È un ossimoro denso di significato quello scelto per titolare l’intervista di Ambra Sabatini su Vanity Fair. “Perfettamente imperfetta” recita la figura retorica scelta dalla giornalista Nadeesha Uyangoda.
Due parole a traduzione del tatuaggio che la paratleta più veloce del mondo ha sulla sua pelle.
In apertura, Ambra viene definita “la sintesi impeccabile di un’atleta che è risorta, si è riscattata e ha vinto“. A giudicare dal percorso di vita, dall’incidente alla medaglia d’oro a Tokyo 2020, la sua sembra davvero una storia da film a lieto fine.
Eppure il romanzo di Ambra ha ancora tante storie da raccontare. Tante pagine di cui riempirsi, perché la velocista toscana non ha intenzione di fermarsi.
“Mi sono innamorata della pista quando avevo 12 anni – esordisce Ambra – anche se conciliare la vita della sportiva e quella della giovane donna è stato difficilissimo”.
Se poi si pensa che la vittoria dell’oro paralimpico è concisa con la fine delle scuole superiori, ci si rende conto della mentalità da atleta della .
Abituata ai cambiamenti, ha fatto del ribaltare i pronostici il suo stile di vita, in pista e nella vita di tutti i giorni.

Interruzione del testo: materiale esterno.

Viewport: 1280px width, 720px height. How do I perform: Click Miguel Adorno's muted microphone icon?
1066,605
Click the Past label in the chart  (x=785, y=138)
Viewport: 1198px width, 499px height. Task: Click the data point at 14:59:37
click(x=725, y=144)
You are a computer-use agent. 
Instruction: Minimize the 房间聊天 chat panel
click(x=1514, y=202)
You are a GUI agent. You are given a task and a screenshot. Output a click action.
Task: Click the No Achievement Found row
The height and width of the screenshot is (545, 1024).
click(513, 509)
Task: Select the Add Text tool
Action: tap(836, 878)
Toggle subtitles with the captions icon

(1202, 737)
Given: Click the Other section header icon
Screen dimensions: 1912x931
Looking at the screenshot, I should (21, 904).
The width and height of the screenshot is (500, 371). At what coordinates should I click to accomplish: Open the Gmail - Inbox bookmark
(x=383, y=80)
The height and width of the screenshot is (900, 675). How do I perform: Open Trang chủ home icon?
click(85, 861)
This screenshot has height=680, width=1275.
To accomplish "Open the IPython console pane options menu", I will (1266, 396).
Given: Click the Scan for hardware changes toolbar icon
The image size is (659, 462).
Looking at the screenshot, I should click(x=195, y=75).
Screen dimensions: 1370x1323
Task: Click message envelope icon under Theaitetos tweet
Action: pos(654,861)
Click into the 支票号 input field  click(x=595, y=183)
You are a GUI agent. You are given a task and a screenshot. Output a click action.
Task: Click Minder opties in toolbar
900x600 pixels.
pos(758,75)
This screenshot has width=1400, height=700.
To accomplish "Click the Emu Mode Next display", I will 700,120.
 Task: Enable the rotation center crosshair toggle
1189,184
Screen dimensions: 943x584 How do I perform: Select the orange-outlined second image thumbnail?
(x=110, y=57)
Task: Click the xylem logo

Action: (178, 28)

“Mi sono iscritta al corso di laurea in Scienze della comunicazione in un’università romana. Andrò a vivere nella caserma delle Fiamme Gialle, dove ci sono tutti gli impianti e le strutture che mi serviranno per gli allenamenti“.
Infine non manca un ringraziamento alla sua disciplina per averla resa la campionessa di oggi: “della corsa mi piace che devi contare soltanto sulle tue forze. Il risultato della gara dipende unicamente da te. Il lavoro di squadra sta nella collaborazione con l’allenatore e i tecnici“.
La carriera di una stella che ha già iniziato a brillare è solo agli esordi: il futuro della paratleta più veloce del pianeta ha un orizzonte sconfinato e speranze tricolori.